◆ TASK ITEM
Top to bottom, every record is to be copied word for word.

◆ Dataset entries
══════════════════════════════

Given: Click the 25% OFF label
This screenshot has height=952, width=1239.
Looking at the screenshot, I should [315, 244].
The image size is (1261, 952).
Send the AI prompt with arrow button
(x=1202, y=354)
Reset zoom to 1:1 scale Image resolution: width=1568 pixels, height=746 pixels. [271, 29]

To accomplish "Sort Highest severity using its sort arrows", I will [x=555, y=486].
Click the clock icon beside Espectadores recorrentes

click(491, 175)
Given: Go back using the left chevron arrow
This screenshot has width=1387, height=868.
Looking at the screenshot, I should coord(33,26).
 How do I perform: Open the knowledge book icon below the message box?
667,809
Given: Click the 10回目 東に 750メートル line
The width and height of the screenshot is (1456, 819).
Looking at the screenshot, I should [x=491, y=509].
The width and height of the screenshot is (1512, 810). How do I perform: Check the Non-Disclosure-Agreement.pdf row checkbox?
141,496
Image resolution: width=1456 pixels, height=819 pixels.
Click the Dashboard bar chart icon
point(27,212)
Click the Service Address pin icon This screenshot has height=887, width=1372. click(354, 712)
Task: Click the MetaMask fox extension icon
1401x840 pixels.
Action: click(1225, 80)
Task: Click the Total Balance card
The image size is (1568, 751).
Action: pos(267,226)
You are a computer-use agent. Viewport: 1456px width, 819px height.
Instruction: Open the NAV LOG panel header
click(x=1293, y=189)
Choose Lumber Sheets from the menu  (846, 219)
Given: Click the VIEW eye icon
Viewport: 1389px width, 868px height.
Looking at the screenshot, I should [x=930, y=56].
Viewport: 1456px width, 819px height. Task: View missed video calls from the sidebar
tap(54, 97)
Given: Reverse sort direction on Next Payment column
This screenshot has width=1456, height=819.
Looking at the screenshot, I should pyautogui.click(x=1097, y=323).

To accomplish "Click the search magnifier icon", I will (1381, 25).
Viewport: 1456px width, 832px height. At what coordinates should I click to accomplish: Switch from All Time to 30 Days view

══════════════════════════════

◆ RESPONSE
Given: Click the 25% OFF label
This screenshot has height=952, width=1239.
Looking at the screenshot, I should [315, 244].
The image size is (1261, 952).
Send the AI prompt with arrow button
(x=1202, y=354)
Reset zoom to 1:1 scale Image resolution: width=1568 pixels, height=746 pixels. [271, 29]

To accomplish "Sort Highest severity using its sort arrows", I will [x=555, y=486].
Click the clock icon beside Espectadores recorrentes

click(491, 175)
Given: Go back using the left chevron arrow
This screenshot has width=1387, height=868.
Looking at the screenshot, I should coord(33,26).
 How do I perform: Open the knowledge book icon below the message box?
667,809
Given: Click the 10回目 東に 750メートル line
The width and height of the screenshot is (1456, 819).
Looking at the screenshot, I should [x=491, y=509].
The width and height of the screenshot is (1512, 810). How do I perform: Check the Non-Disclosure-Agreement.pdf row checkbox?
141,496
Image resolution: width=1456 pixels, height=819 pixels.
Click the Dashboard bar chart icon
point(27,212)
Click the Service Address pin icon This screenshot has height=887, width=1372. click(354, 712)
Task: Click the MetaMask fox extension icon
1401x840 pixels.
Action: click(1225, 80)
Task: Click the Total Balance card
The image size is (1568, 751).
Action: pos(267,226)
You are a computer-use agent. Viewport: 1456px width, 819px height.
Instruction: Open the NAV LOG panel header
click(x=1293, y=189)
Choose Lumber Sheets from the menu  (846, 219)
Given: Click the VIEW eye icon
Viewport: 1389px width, 868px height.
Looking at the screenshot, I should [x=930, y=56].
Viewport: 1456px width, 819px height. Task: View missed video calls from the sidebar
tap(54, 97)
Given: Reverse sort direction on Next Payment column
This screenshot has width=1456, height=819.
Looking at the screenshot, I should pyautogui.click(x=1097, y=323).

To accomplish "Click the search magnifier icon", I will (1381, 25).
Viewport: 1456px width, 832px height. At what coordinates should I click to accomplish: Switch from All Time to 30 Days view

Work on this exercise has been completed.